** Opening TASK DATA block **

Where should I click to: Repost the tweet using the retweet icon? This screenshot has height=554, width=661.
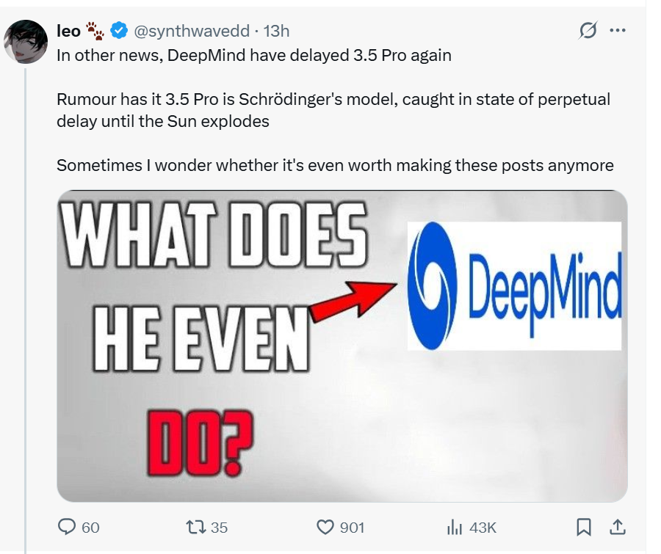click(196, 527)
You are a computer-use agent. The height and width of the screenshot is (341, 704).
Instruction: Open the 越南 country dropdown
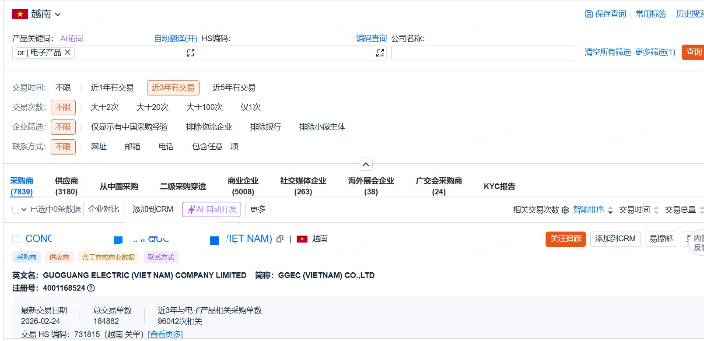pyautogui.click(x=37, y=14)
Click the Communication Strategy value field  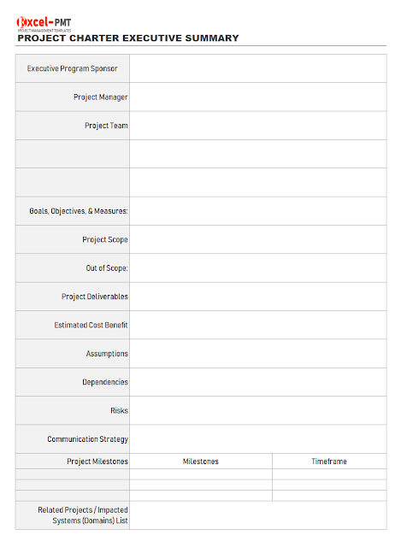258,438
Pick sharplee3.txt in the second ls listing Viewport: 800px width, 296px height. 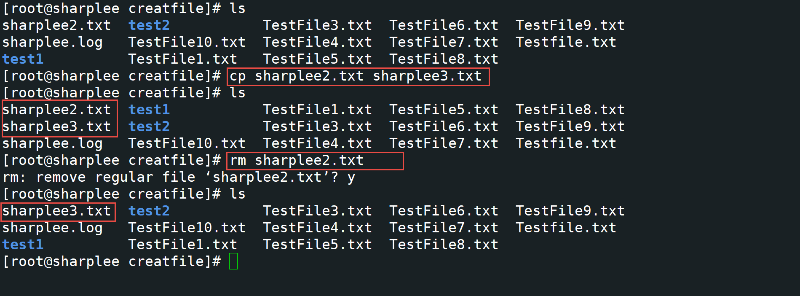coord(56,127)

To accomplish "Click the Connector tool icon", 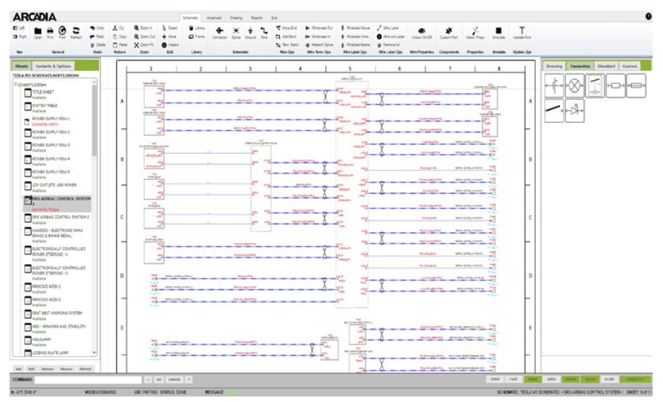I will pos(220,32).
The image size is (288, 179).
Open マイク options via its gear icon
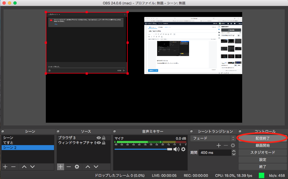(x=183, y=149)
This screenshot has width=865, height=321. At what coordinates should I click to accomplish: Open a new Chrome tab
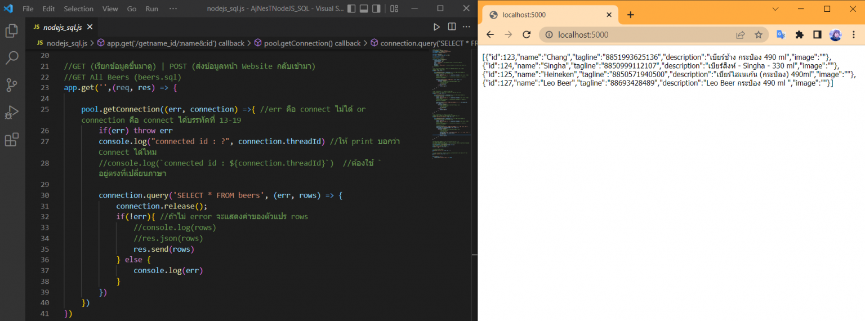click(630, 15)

** Closing TASK DATA block **

WHAT THIS TASK INVOLVES:
From the line containing "This screenshot has width=865, height=321." down to the last line of the data above, transcribe exactly those lines and no others; omit the pictures.

WRITTEN ANSWER:
This screenshot has width=865, height=321. At what coordinates should I click to accomplish: Open a new Chrome tab
click(630, 15)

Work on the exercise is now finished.